Joe Gagliese, co-founder and CEO of digital and social agency Viral Nation, considers YouTube Shorts to be “one of the biggest opportunities in the world right now,” he said. Many of Mocoe’s nearly 50,000 YouTube subscribers came from her Shorts content, she said, and she plans to turn clips from her upcoming long-form YouTube series into Shorts to extend the reach of her content on the platform.
As discussions about a potential TikTok ban continue, TikTok creators should prioritize building up their social media presence on other platforms, Gagliese said. Since last March, when Chew’s testimony before Congress stoked fears of a possible ban on the platform, Viral Nation’s talent agency division has been working with creators to help them diversify their social content and develop strategies on other channels so their careers “don’t just end there [with TikTok],” he said.
“I saw what ‘just ending there’ looks like, and that was when Vine got taken away,” he said. “The creators who worked really hard for the six months to build a YouTube presence continued, and folks who were like ‘this is never going to happen’ were looking for jobs after.” Two of Viral Nation’s current employees were former Vine stars the agency worked, Gagliese said.
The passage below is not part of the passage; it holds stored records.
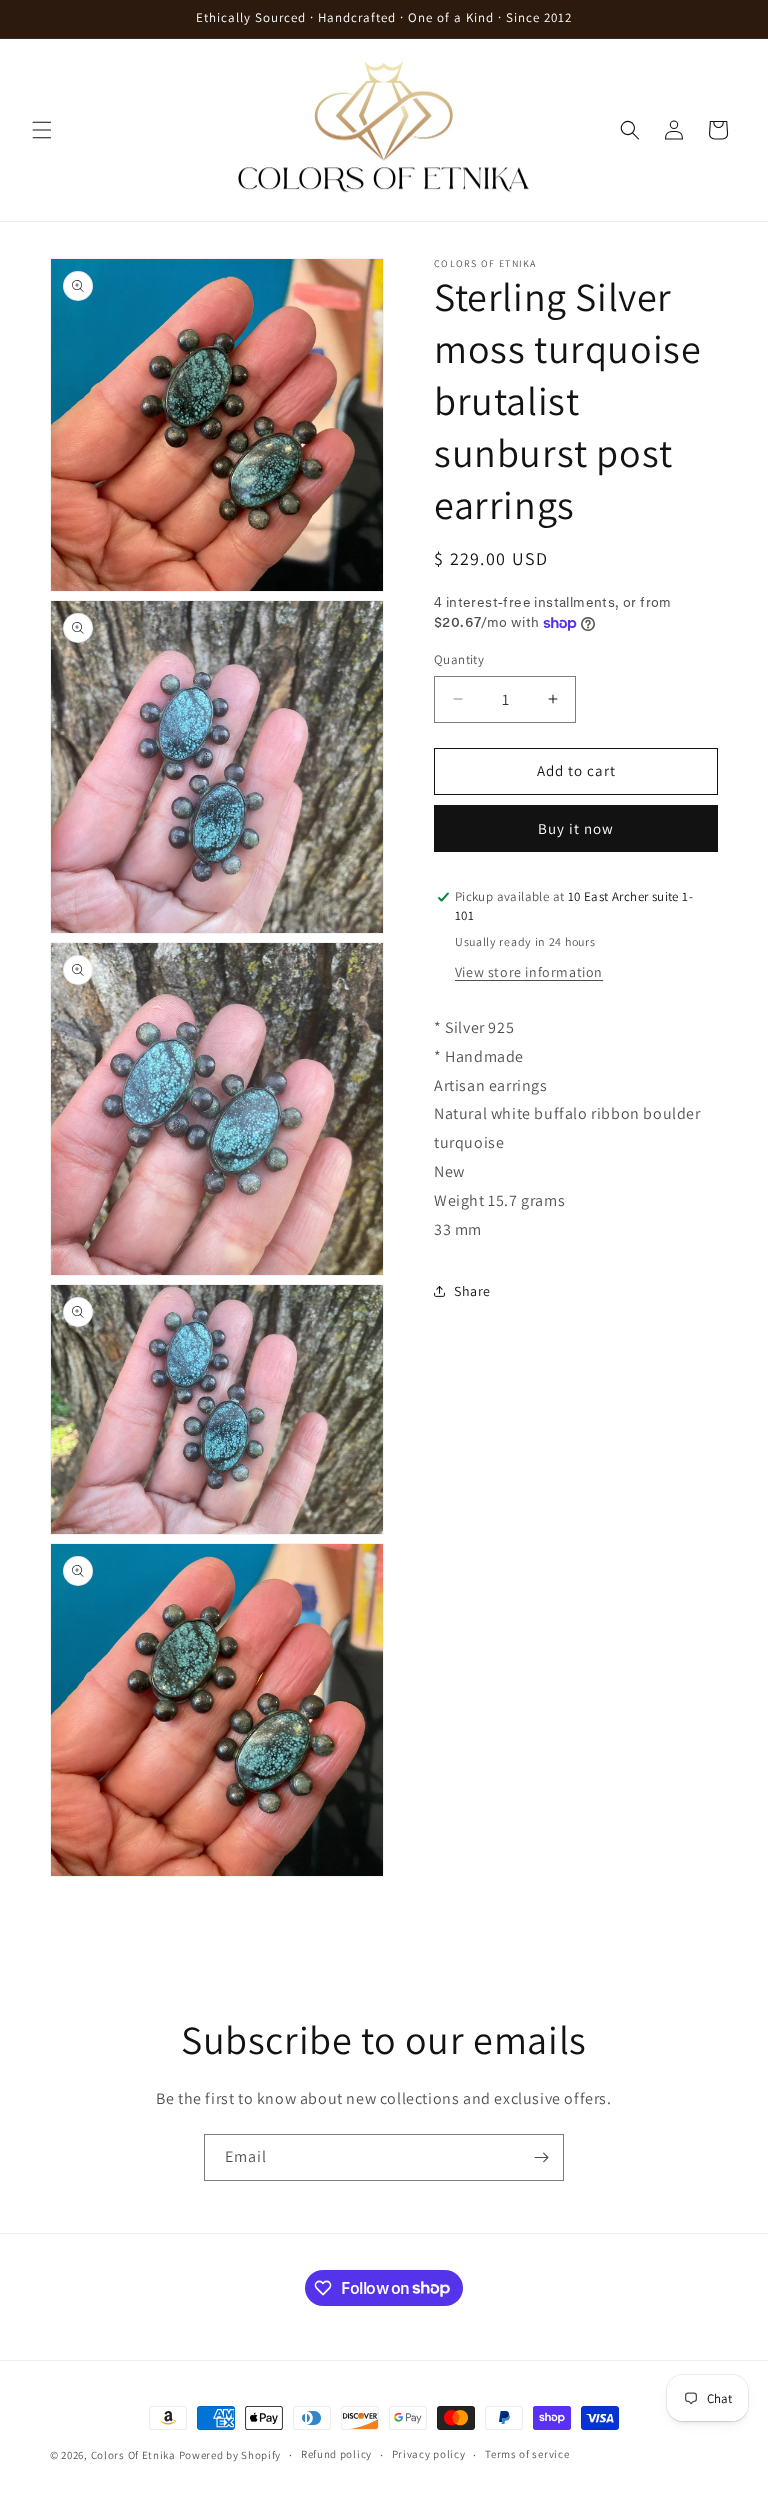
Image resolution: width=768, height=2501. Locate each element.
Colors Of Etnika (133, 2455)
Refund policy (336, 2454)
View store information (529, 972)
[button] (42, 130)
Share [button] (472, 1291)
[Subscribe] (541, 2157)
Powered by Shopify (230, 2455)
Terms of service (527, 2454)
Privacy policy (429, 2454)
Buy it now (576, 828)
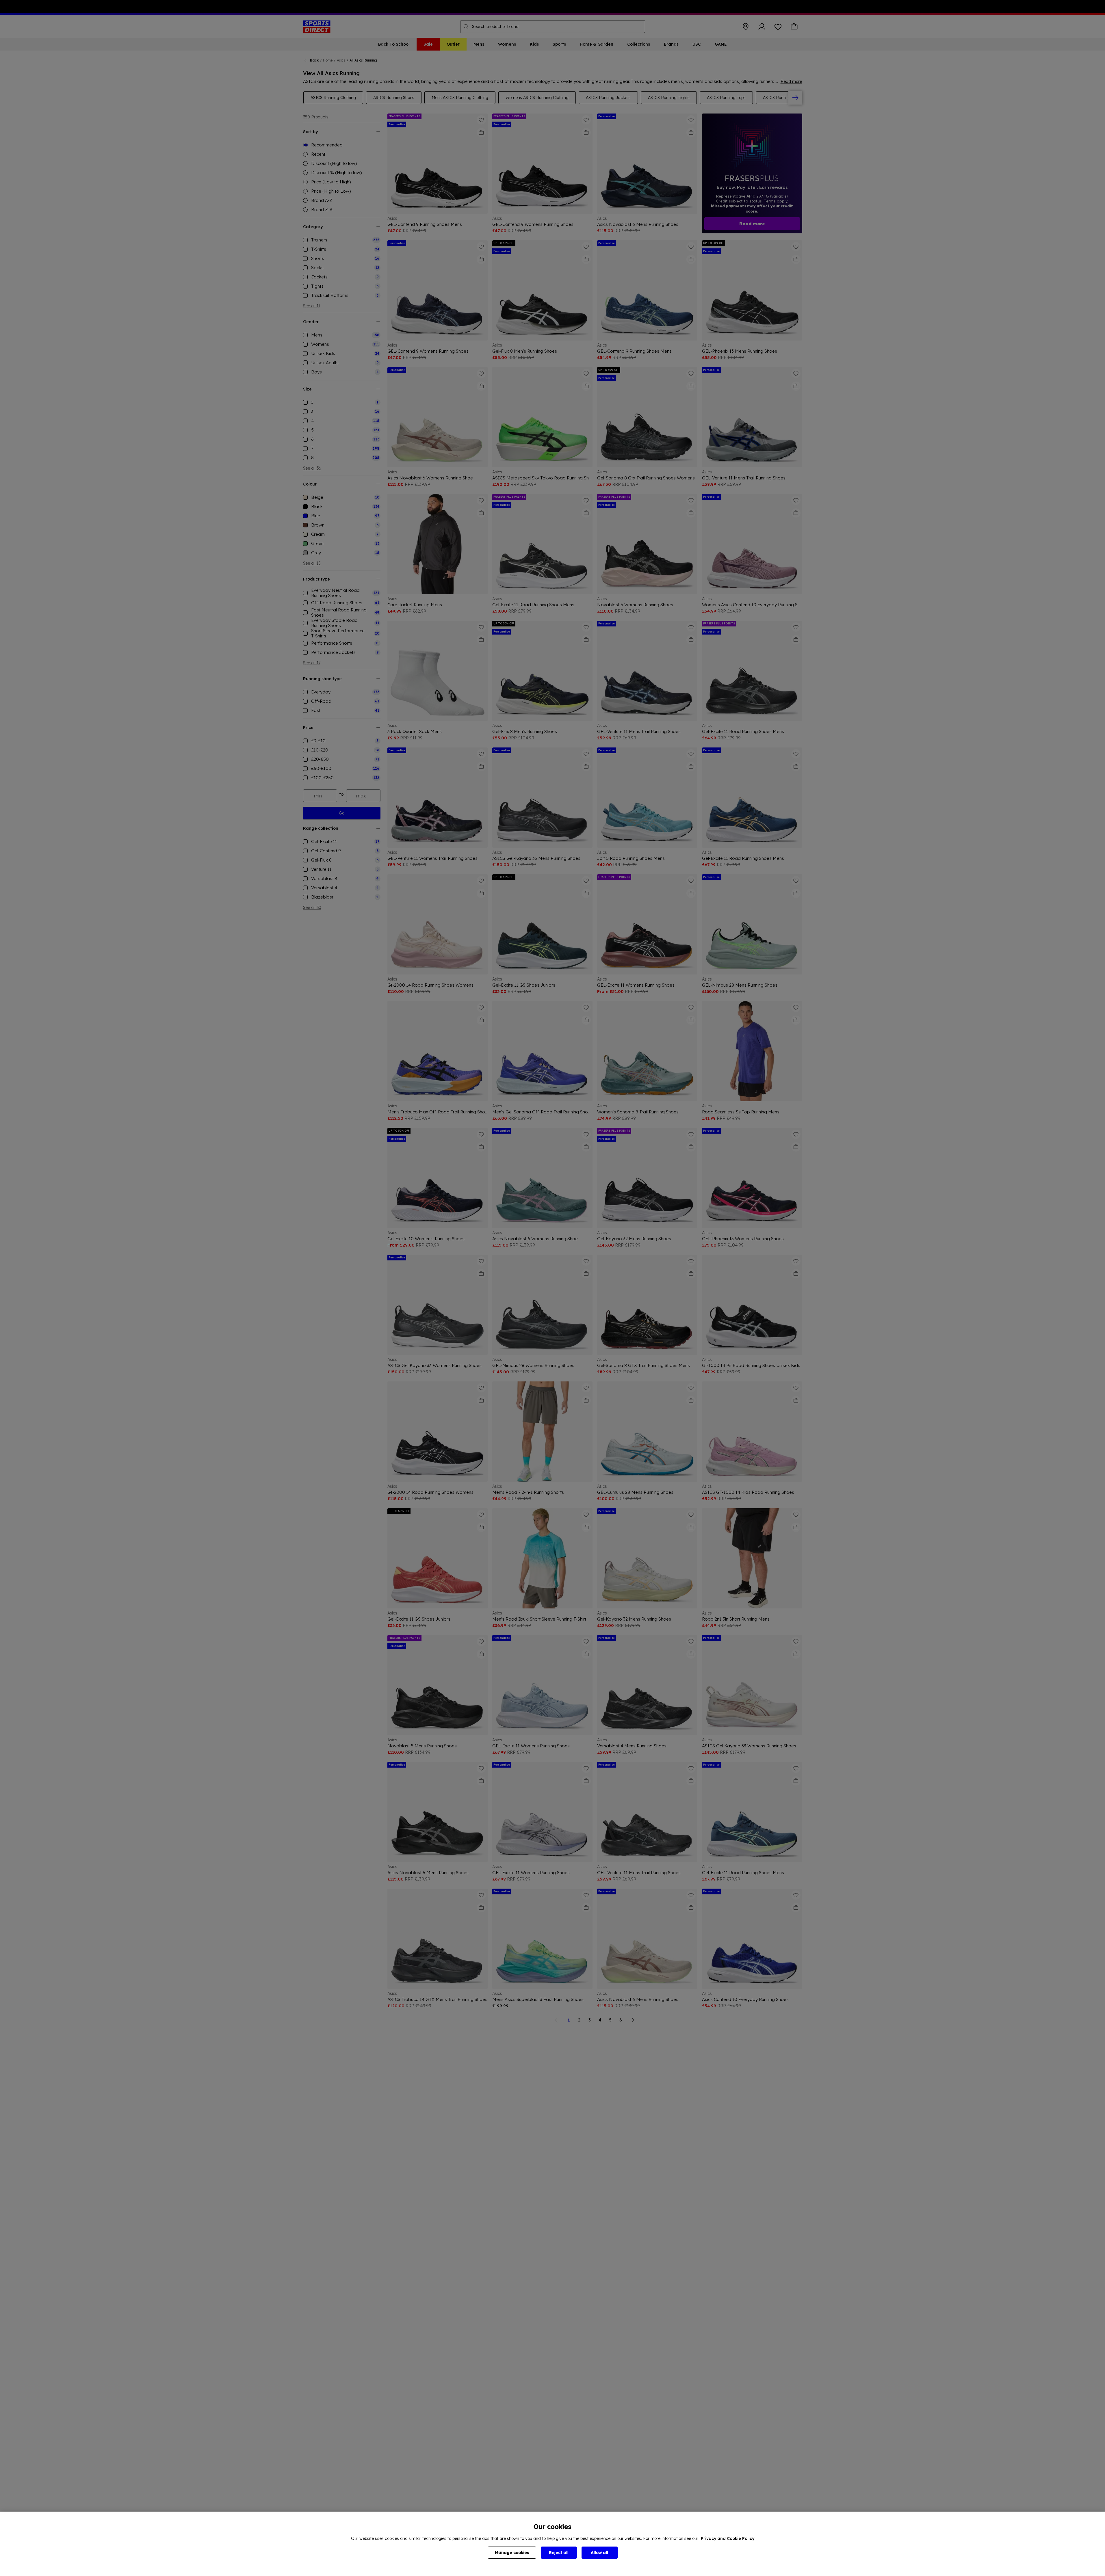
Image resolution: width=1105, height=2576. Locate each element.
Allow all (599, 2552)
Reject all (559, 2552)
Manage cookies (512, 2552)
They were out of work when the platform was shuttered.
But for some creators, responding to a TikTok ban wouldn’t be as simple as pivoting to another platform, Okamoto said.
“The way that people consume content on [TikTok] is totally different [than other platforms], and I see a lot of congressional leaders basically saying, ‘Don’t be so angry—there’s already Instagram,’” she said. “But it’s not the same thing. It’s a completely different algorithm and also a different focus on the type of content—visuals and infographics versus short-form video; the ‘For You’ page versus who you’re following. That’s what I want to stress to people: it’s not like there’s just another TikTok that we’re going to hop to. It’s not something we’ll just be able to replace.”